Highly Accurate Method of Diagnosing Prostate Cancer Developed

Highly Accurate Method of Diagnosing Prostate Cancer Developed

Prostate cancer is the most common cancer in UK men, yet diagnosing prostate cancer is not always straightforward. Currently there are several methods of diagnosing prostate cancer, including measurement of prostate specific androgen (PSA) in the blood, a digital rectal examination, MRI scans, and biopsies.

Each method of diagnosing prostate cancer has problems and can result in false positives and false negatives. A DRE can identify cancers, although it is not always possible to differentiate between benign and malignant tumors without a biopsy. MRI scans are expensive, not widely available, and do not always show prostate cancer. PSA blood tests are not routinely performed, and even when they are conducted, the results of lack reliability. Biopsies may be the most reliable method of diagnosing prostate cancer, but they are costly, invasive, and carry a risk of infection.

“Current diagnosis of prostate cancer is extremely inefficient, leading to unnecessary treatments for many patients,” said Ghulam Nabi, Professor of Surgical Uro-oncology at the University of Dundee.

More than 47,000 patients are diagnosed with prostate cancer each year in the UK with more than one in eight UK men developing the cancer at some point in their lives. 11,000 men die from the disease in the UK alone.

Developing an accurate, low cost, and reliable method of diagnosing the disease is critical. There are treatments, but the effectiveness of treatment depends on early diagnosis.

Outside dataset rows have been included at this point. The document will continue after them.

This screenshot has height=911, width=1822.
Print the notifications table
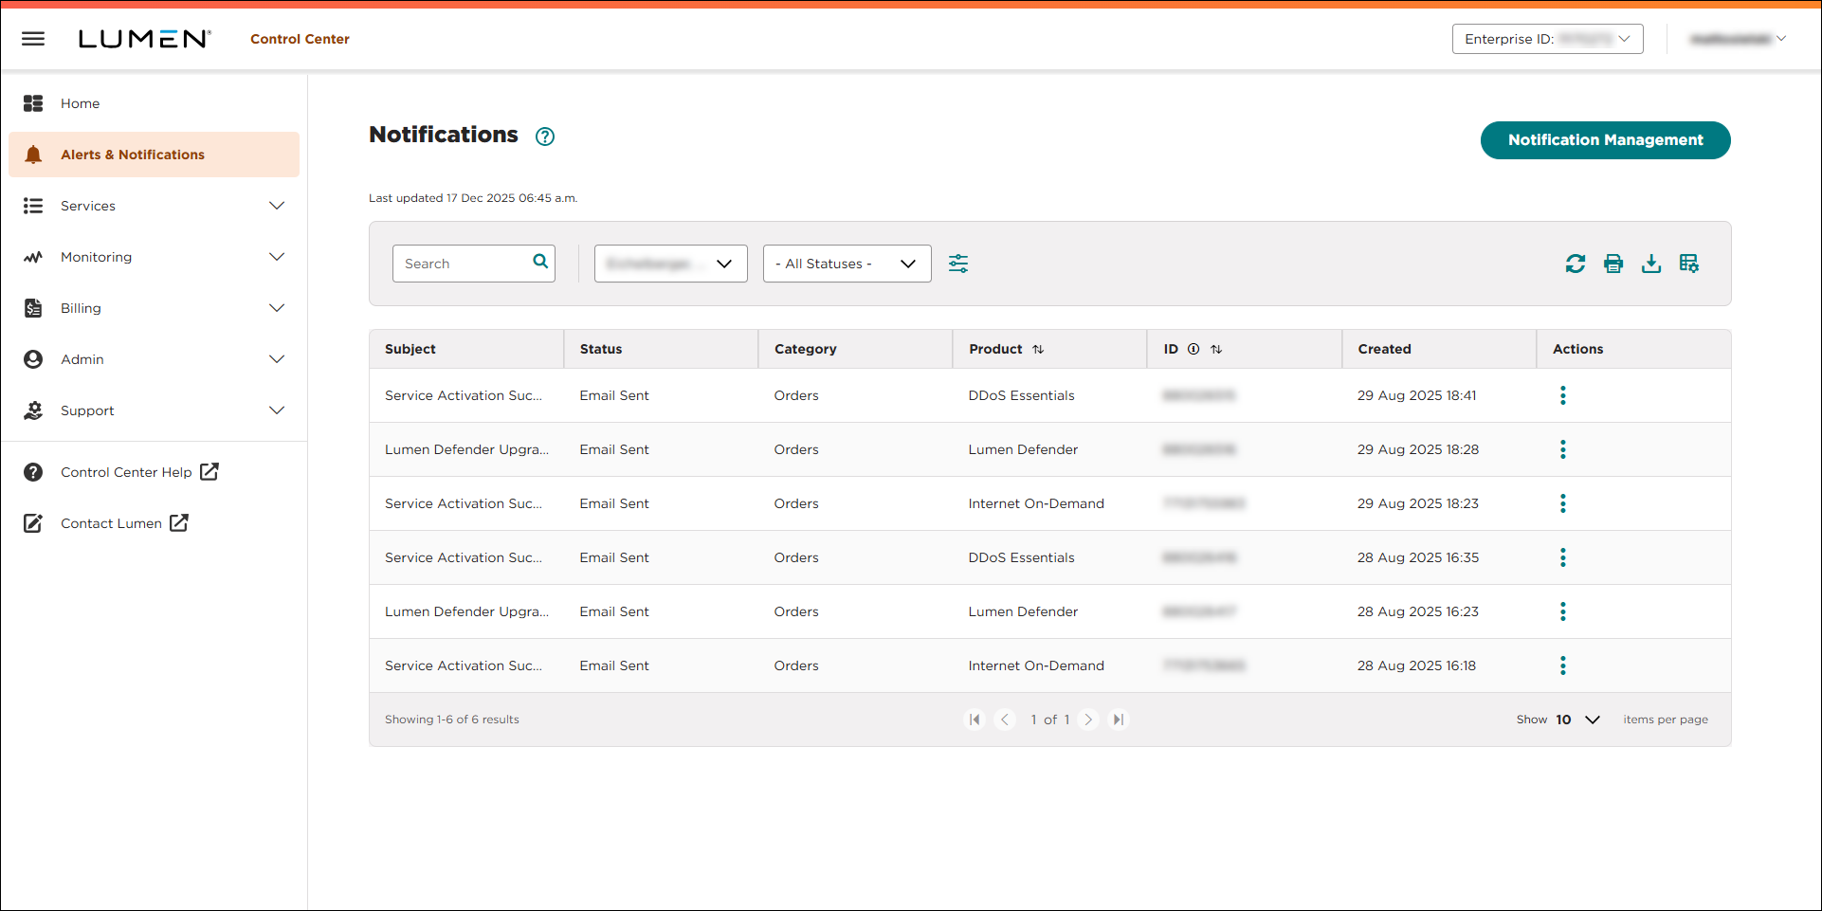click(x=1613, y=264)
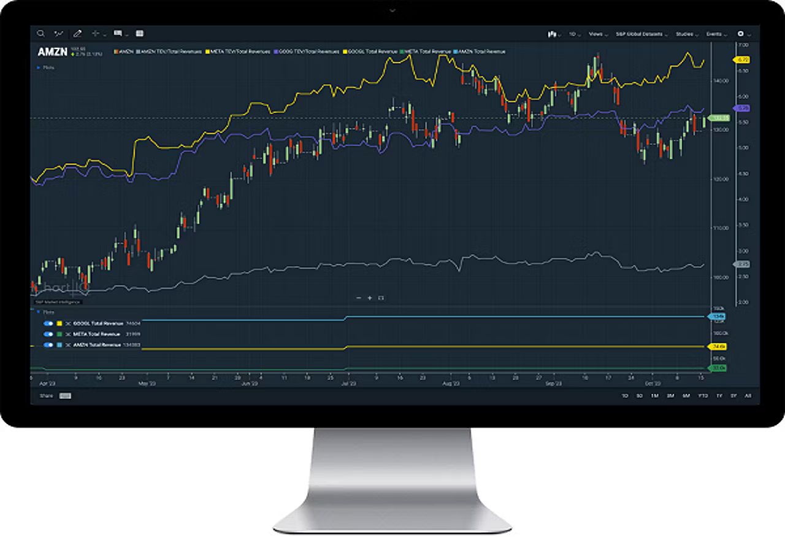Toggle GOOGL Total Revenue plot visibility
Screen dimensions: 785x537
click(47, 323)
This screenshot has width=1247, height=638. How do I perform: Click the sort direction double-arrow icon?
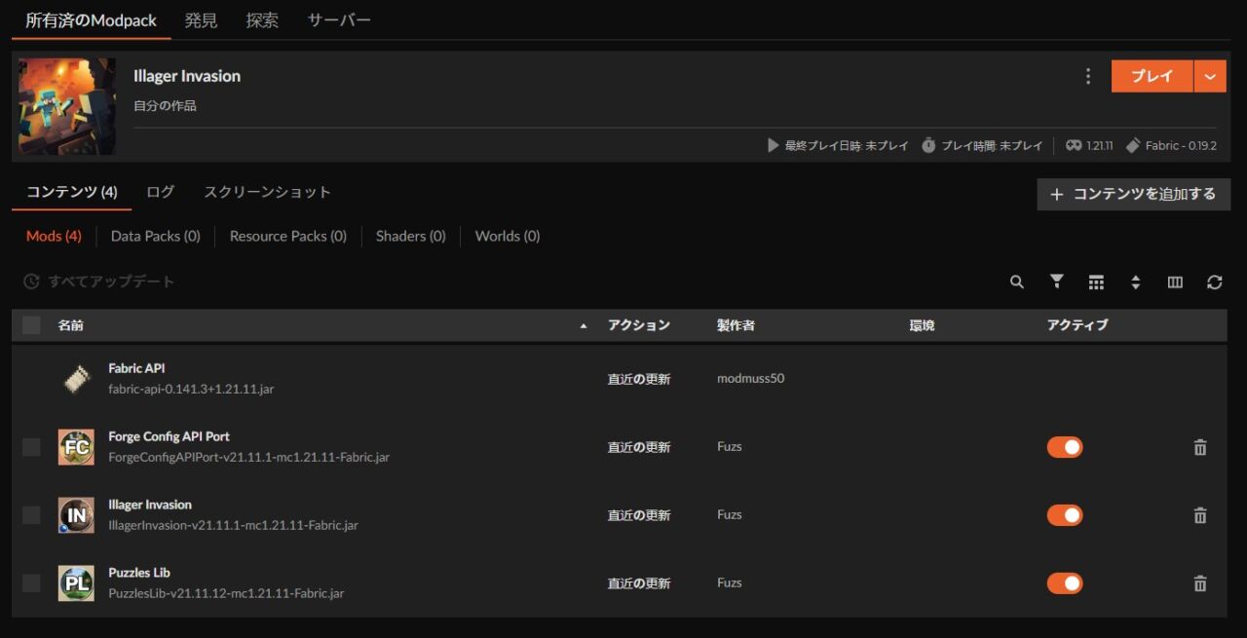pyautogui.click(x=1136, y=281)
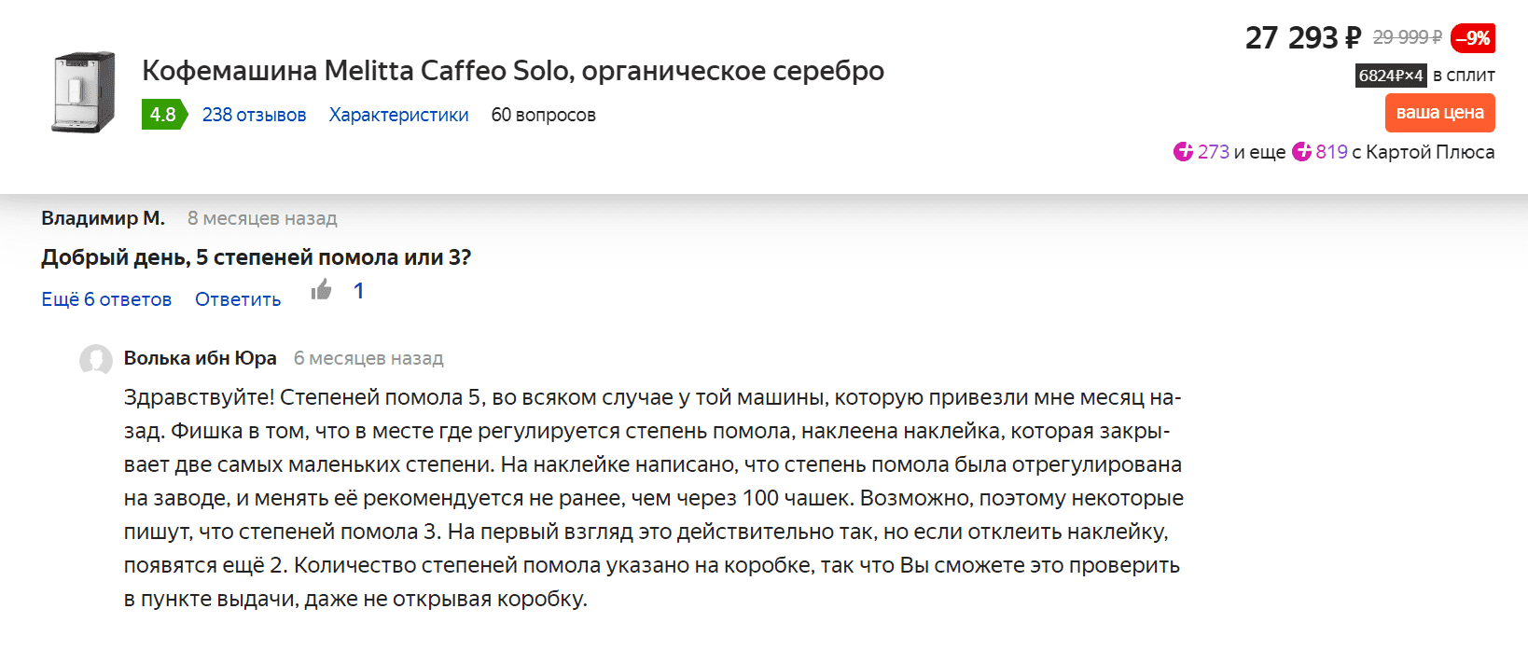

Researchers at the University of Dundee in Scotland believe they have the solution. Professor Nabi and his team have developed a new method of diagnosing prostate cancer that is highly accurate and more reliable than other methods currently in use.

The solution is ultrasound scans, or more specifically, shear wave elastography (SWE). Prostate tumors are stiffer than prostate tissue, so when shear waves pass through a tumor they are slowed, and that slowing of the waves can be easily detected and used to form images of the tumor. The definition of the images is far greater than MRI scans.

The researchers conducted a trial using SWE on 200 patients with highly positive results compared to MRI scans. The team was able to detect 89% of prostate cancers, including aggressive forms that had already spread outside the prostate. The technique could also differentiate between benign and malignant tumors., all without the need for invasive surgery.

“It is like someone has turned the lights on in a darkened room. We can now see with much greater accuracy what tissue is cancerous, where it is and what level of treatment it needs,” said Professor Nabi.

The results of the study have recently been published in the Journal of Urology. Professor Nabi is now looking to extend the trial to confirm the accuracy of the technique for diagnosing aggressive prostate cancers.